Theorem (du Bois-Reymond)

Let $f$ be a periodic continuous function. Then, the Fourier series of $f$ may not converge pointwise.

But we don't really need the continuity of $f$ for its Fourier series to converge to $f(x_0)$ at $x_0$. Thus, let's define the following.

Definition (piecewise continuous and smooth functions)

A function $f$ with a period $2\pi$ is said to be piecewise continuous and smooth if there exist finitely many points ${\gamma }_1<{\gamma }_2<\cdots <{\gamma }_l$ in the interval $[-\pi ,\pi )$ such that $f$ and $f^{\prime }$ are continuous and bounded in each interval $({\gamma }_j,{\gamma }_{j+1})$ and in $({\gamma }_l-2\pi ,{\gamma }_1)$.

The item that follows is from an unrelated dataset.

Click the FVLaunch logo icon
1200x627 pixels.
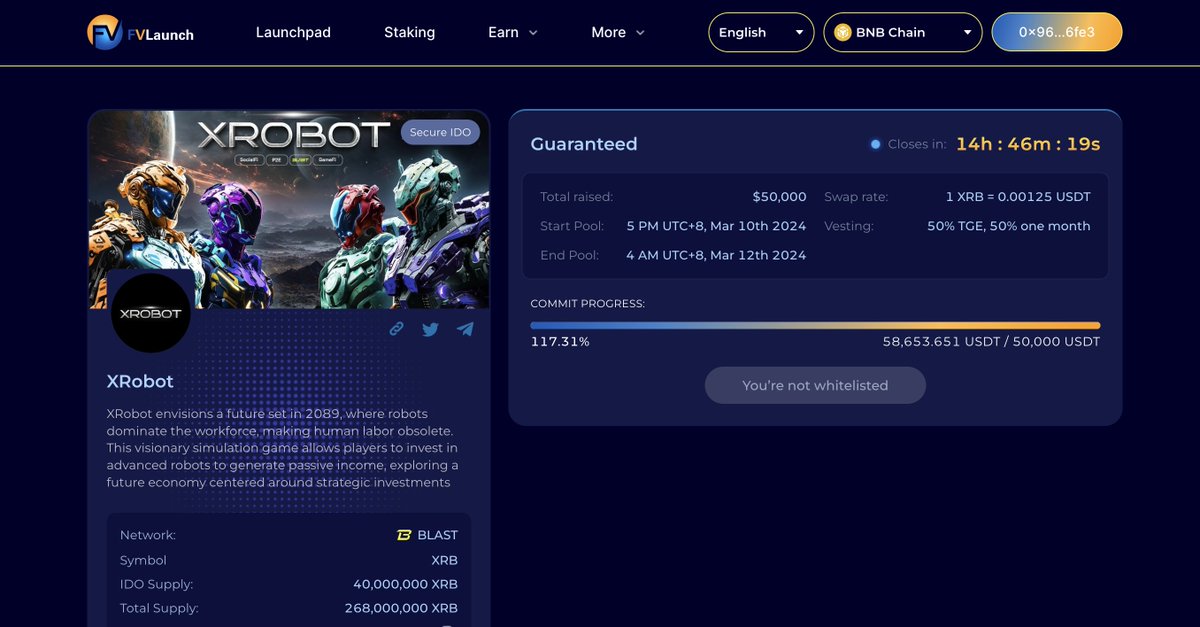pos(104,32)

If $f$ is piecewise continuous and smooth, the left limit $f({\gamma }_j-0)=\underset{x\to {\gamma }_j-0}{lim}f(x)$ and the right limit $f({\gamma }_j+0)=\underset{x\to {\gamma }_j+0}{lim}f(x)$ exist at each ${\gamma }_j$. In fact, if $x_1,x_2\in ({\gamma }_{j-1},{\gamma }_j)$, then

$$|f(x_1)-f(x_2)|=|{\int }_{x_1}^{x_2}{f}^{\prime }(\xi )d\xi |\le M_{j-1}|x_1-x_2|$$

where $M_{j-1}=\underset{\xi \in ({\gamma }_{j-1},{\gamma }_j)}{sup}|f^{\prime }(\xi )|$. Thus,

$$\underset{x_1,x_2\to {\gamma }_j-0}{lim}|f(x_1)-f(x_2)|=0.$$

Similarly, $\underset{x_1,x_2\to {\gamma }_{j-1}+0}{lim}|f(x_1)-f(x_2)|=0$.

In particular, $f$ is uniformly continuous on each subinterval $({\gamma }_{j-1},{\gamma }_j)$.

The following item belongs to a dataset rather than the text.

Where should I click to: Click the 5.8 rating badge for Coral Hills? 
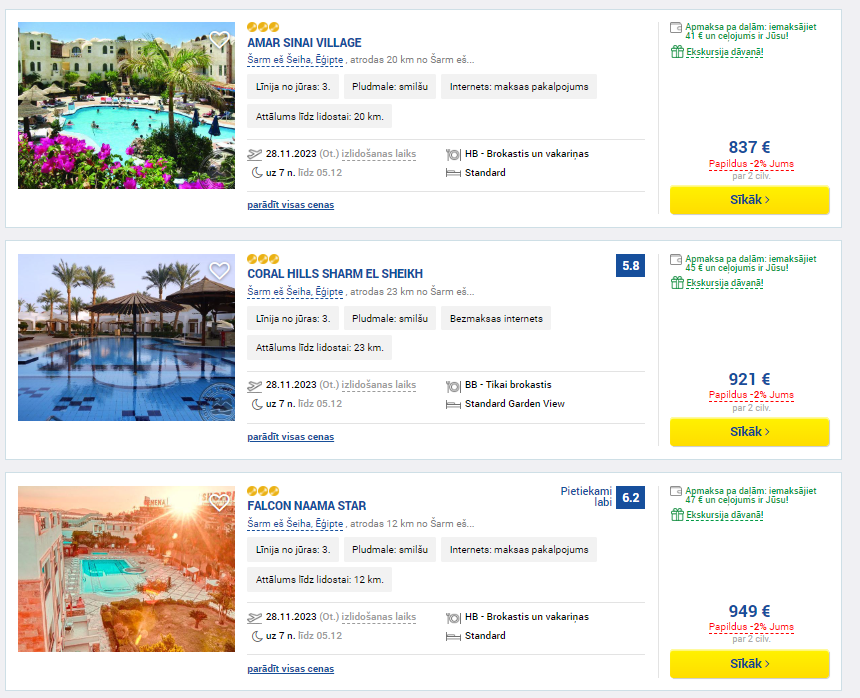(630, 266)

See also: Uniform continuity (Wikipedia)

We use the following lemma without proof.

Lemma (Riemann-Lebesgue Lemma)

Let $g(x)$ be a function on an arbitrary interval $I=(a,b)$ that is continuous except for finitely many points and integrable on $I$, that is,

$${\int }_a^b|g(x)|dx<+\mathrm{\infty }.$$

Then,

$${\int }_a^b{e}^{i\lambda x}g(x)dx\to 0(\lambda \to \pm \mathrm{\infty }).$$

Remark. If we adopt the Lebesgue integral, the required conditions are that $g$ is measurable and integrable on $I$. □

Proof. Omitted. ■

See also: Riemann-Lebesgue Lemma (Wikipedia)

Theorem (Pointwise convergence of Fourier series)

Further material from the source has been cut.